Toward Personalized Darts Training: A Data-Driven Framework Based on Skeleton-Based Biomechanical Analysis and Motion Modeling
AI 摘要
提出了一种基于骨骼生物力学分析和运动建模的个性化飞镖训练框架。
主要贡献
- 提出基于运动捕捉和特征建模的个性化飞镖训练系统
- 构建了个性化最优投掷轨迹模型和运动偏差诊断推荐模型
- 验证了系统在识别运动问题和提供针对性建议的有效性
方法论
使用Kinect 2.0和光学相机捕捉数据,提取18个运动学特征,结合历史数据和最小急动度准则建模,用z-score和分层逻辑进行诊断和推荐。
原文摘要
As sports training becomes more data-driven, traditional dart coaching based mainly on experience and visual observation is increasingly inadequate for high-precision, goal-oriented movements. Although prior studies have highlighted the importance of release parameters, joint motion, and coordination in dart throwing, most quantitative methods still focus on local variables, single-release metrics, or static template matching. These approaches offer limited support for personalized training and often overlook useful movement variability. This paper presents a data-driven dart training assistance system. The system creates a closed-loop framework spanning motion capture, feature modeling, and personalized feedback. Dart-throwing data were collected in markerless conditions using a Kinect 2.0 depth sensor and an optical camera.

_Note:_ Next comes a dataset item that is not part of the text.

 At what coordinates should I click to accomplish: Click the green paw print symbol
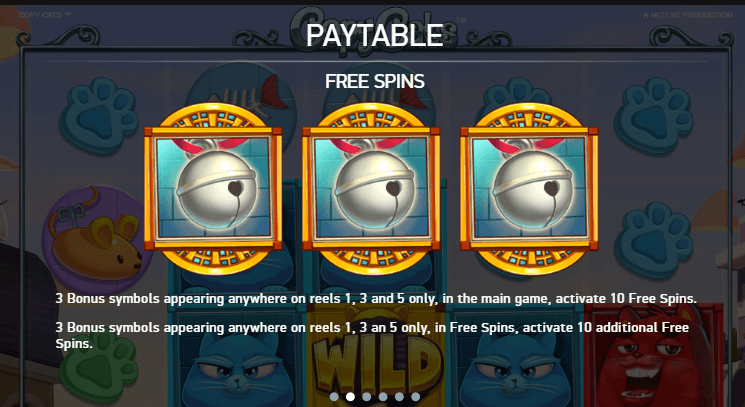[x=98, y=365]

Eighteen kinematic features were extracted from four biomechanical dimensions: three-link coordination, release velocity, multi-joint angular configuration, and postural stability. Two modules were developed: a personalized optimal throwing trajectory model that combines historical high-quality samples with the minimum jerk criterion, and a motion deviation diagnosis and recommendation model based on z-scores and hierarchical logic. A total of 2,396 throwing samples from professional and non-professional athletes were collected. Results show that the system generates smooth personalized reference trajectories consistent with natural human movement. Case studies indicate that it can detect poor trunk stability, abnormal elbow displacement, and imbalanced velocity control, then provide targeted recommendations. The framework shifts dart evaluation from deviation from a uniform standard to deviation from an individual's optimal control range, improving personalization and interpretability for darts training and other high-precision target sports.